Task to carry out —
In the data beneath this task, how many lines contain "computer"? Answer with the number only.

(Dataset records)

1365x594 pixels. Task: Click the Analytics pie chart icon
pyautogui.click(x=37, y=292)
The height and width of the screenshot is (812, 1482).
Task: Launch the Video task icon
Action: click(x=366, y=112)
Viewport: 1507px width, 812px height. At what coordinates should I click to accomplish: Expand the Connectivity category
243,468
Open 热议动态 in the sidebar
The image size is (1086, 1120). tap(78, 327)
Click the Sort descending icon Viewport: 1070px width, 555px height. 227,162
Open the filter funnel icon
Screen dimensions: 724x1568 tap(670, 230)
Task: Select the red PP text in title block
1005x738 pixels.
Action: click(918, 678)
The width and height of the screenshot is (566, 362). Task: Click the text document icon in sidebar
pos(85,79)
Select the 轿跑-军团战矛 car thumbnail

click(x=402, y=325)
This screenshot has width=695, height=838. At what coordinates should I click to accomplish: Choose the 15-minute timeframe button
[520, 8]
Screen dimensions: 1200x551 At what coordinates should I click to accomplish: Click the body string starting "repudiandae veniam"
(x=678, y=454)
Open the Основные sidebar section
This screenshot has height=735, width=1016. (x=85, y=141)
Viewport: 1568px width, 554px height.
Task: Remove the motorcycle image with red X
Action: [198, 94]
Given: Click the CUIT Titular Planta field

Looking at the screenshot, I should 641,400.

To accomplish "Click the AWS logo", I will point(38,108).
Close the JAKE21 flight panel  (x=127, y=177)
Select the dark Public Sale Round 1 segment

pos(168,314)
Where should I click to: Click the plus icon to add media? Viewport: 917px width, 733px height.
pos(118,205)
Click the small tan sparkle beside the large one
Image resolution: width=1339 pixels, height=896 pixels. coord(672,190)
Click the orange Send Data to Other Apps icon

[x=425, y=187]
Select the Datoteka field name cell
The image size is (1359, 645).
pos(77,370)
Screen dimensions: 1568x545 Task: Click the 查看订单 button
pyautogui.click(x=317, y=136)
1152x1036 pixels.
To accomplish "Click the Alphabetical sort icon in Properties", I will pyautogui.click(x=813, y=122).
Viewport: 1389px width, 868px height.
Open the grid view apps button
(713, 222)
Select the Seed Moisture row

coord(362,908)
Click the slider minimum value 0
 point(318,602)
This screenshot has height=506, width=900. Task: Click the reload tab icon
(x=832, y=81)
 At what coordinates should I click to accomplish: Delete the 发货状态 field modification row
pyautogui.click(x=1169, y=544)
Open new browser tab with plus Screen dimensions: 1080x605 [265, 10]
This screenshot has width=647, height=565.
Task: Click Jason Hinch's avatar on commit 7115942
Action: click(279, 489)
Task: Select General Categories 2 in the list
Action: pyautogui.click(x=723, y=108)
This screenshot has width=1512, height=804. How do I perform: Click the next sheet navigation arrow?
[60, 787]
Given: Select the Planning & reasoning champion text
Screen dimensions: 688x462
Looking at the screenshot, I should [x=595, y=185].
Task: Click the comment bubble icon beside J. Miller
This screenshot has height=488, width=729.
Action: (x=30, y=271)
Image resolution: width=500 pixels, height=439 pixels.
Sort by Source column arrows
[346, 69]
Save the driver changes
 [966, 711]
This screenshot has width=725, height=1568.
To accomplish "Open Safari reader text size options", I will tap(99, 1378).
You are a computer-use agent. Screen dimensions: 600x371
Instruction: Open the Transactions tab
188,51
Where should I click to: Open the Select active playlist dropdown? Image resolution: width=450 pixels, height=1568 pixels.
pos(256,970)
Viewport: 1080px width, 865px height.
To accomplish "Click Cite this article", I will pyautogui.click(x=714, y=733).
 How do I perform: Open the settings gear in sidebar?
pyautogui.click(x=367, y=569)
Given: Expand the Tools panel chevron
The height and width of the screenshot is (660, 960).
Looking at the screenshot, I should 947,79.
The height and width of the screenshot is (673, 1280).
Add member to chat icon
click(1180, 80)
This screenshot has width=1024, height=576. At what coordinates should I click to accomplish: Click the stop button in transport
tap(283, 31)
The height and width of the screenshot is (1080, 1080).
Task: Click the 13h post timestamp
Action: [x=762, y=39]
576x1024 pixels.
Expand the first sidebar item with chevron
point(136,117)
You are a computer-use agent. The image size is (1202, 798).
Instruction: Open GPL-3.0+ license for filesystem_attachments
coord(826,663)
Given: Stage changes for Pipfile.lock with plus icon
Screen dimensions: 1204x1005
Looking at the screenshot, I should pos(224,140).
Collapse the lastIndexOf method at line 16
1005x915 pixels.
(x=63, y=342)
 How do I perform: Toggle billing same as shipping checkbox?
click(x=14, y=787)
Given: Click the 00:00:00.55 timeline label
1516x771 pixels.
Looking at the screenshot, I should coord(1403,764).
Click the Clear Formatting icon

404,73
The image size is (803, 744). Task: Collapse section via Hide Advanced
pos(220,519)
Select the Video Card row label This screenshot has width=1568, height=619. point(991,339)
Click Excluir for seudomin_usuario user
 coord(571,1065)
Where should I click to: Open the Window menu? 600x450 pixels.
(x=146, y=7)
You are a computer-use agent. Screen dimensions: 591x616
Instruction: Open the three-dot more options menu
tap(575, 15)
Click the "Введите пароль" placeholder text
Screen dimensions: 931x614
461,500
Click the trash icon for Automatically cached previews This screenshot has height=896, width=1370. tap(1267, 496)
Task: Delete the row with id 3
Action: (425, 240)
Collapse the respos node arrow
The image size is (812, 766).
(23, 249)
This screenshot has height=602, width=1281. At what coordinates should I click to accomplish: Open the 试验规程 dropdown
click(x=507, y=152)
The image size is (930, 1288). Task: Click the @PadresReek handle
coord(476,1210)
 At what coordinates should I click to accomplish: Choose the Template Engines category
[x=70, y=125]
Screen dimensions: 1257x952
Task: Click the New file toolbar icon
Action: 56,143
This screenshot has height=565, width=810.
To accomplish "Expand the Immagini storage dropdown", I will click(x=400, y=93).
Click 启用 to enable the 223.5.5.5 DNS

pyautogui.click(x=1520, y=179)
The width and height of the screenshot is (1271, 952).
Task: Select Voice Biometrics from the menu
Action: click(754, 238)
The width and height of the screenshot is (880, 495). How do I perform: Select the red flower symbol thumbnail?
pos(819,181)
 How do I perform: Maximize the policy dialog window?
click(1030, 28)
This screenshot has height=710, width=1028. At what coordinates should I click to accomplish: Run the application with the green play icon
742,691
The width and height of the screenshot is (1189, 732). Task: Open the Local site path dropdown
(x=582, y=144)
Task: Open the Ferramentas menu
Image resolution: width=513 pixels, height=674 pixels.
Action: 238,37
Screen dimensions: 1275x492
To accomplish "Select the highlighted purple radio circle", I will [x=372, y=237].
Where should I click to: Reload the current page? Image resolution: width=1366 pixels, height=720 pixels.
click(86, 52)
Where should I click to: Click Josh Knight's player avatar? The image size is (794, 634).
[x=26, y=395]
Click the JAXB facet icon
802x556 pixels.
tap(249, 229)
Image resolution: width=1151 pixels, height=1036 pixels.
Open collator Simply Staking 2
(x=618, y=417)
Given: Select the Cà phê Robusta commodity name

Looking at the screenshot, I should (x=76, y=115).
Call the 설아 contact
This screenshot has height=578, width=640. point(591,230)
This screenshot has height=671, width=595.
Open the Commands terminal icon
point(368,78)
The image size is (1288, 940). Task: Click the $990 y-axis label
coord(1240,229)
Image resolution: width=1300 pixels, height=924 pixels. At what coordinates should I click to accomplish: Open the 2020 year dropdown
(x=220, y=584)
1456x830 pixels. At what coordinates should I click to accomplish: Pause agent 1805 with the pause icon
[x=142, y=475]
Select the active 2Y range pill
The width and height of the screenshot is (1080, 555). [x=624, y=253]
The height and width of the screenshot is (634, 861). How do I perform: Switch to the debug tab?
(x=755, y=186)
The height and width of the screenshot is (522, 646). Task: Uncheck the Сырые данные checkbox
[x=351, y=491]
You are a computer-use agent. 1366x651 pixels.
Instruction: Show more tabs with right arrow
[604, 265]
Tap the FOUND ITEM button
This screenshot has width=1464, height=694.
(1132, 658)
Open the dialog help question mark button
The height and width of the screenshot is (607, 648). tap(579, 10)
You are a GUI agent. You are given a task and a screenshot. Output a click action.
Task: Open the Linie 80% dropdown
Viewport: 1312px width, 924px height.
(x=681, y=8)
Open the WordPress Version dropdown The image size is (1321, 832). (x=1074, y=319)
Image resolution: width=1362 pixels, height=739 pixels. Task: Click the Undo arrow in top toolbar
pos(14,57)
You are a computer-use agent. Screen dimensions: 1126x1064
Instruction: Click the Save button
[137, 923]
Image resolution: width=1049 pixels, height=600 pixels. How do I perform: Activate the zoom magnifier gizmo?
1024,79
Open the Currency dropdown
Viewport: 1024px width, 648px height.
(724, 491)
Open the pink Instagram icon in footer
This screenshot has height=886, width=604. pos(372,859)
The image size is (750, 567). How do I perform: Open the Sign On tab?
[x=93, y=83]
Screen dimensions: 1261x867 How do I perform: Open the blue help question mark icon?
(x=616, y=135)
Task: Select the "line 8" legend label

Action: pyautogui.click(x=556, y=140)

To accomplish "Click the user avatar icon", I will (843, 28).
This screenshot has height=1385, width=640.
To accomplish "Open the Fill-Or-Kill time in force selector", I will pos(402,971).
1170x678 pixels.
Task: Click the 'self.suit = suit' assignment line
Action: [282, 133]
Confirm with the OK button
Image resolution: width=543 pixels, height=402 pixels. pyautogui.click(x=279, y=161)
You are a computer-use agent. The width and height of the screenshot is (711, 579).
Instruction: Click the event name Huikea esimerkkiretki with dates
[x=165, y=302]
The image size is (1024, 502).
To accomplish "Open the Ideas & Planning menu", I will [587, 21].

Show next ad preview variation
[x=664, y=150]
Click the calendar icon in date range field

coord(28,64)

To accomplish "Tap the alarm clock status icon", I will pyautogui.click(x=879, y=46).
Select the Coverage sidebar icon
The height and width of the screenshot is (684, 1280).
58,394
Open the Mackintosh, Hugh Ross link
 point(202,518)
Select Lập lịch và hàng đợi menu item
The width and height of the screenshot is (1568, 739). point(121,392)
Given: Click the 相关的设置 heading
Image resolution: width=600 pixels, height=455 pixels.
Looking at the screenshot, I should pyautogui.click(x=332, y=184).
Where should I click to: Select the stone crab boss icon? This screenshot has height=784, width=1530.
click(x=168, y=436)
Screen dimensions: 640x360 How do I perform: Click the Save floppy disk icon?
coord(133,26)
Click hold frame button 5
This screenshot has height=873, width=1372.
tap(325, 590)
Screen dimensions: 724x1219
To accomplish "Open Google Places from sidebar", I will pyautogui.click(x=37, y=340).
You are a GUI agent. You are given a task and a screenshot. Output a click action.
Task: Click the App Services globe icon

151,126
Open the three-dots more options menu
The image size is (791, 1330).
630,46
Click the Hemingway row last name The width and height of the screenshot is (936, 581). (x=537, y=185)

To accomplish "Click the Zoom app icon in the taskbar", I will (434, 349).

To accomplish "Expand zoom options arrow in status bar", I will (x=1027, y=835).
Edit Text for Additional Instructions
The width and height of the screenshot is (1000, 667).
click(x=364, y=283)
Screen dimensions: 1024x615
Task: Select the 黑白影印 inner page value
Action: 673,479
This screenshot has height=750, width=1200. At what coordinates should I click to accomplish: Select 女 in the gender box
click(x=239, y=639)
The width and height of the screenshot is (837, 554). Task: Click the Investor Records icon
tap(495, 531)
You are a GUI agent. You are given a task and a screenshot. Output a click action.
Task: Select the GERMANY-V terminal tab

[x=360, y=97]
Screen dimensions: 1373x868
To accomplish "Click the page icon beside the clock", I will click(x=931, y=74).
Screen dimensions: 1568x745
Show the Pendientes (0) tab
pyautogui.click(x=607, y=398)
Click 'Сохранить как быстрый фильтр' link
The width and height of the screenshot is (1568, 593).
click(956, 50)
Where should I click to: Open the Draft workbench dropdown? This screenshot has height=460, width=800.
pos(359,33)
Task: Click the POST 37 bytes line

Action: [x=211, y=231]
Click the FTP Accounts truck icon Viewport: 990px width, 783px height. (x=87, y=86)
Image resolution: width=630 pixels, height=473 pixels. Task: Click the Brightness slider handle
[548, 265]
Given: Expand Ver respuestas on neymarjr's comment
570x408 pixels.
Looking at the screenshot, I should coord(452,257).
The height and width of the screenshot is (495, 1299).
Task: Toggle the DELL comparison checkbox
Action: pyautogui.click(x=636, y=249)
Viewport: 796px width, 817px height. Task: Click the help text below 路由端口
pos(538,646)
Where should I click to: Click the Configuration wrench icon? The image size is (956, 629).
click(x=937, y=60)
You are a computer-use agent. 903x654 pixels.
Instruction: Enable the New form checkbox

Result for this task —
7